# BRIEF
Pick out and copy each line of the records below that contains the string "Open". Case counts.

==*==

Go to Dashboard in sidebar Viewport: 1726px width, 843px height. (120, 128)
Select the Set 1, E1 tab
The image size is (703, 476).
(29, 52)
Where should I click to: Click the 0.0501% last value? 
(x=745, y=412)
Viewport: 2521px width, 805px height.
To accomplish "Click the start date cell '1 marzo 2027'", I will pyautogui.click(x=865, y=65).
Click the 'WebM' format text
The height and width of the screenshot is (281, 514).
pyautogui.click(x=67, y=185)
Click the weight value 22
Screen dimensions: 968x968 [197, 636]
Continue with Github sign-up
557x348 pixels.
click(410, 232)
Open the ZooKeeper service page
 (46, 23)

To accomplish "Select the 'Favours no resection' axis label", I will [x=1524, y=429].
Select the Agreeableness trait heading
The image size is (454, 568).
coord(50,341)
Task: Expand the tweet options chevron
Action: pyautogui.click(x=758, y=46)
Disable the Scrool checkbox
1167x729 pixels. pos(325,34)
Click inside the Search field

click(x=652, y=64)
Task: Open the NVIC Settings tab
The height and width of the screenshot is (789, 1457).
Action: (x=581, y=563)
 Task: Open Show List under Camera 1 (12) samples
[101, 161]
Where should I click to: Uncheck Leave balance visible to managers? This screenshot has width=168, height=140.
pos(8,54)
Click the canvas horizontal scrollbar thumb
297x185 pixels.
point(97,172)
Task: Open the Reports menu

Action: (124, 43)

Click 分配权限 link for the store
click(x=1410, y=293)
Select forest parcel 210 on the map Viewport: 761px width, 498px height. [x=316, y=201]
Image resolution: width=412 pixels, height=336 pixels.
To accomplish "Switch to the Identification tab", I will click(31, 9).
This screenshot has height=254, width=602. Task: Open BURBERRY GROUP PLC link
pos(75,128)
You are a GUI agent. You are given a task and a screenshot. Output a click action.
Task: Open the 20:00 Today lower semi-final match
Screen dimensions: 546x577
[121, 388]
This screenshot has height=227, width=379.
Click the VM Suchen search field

==*==

# FINISHED TASK
Open the ZooKeeper service page
Task: Open the NVIC Settings tab
 Task: Open Show List under Camera 1 (12) samples
Task: Open the Reports menu
This screenshot has height=254, width=602. Task: Open BURBERRY GROUP PLC link
Task: Open the 20:00 Today lower semi-final match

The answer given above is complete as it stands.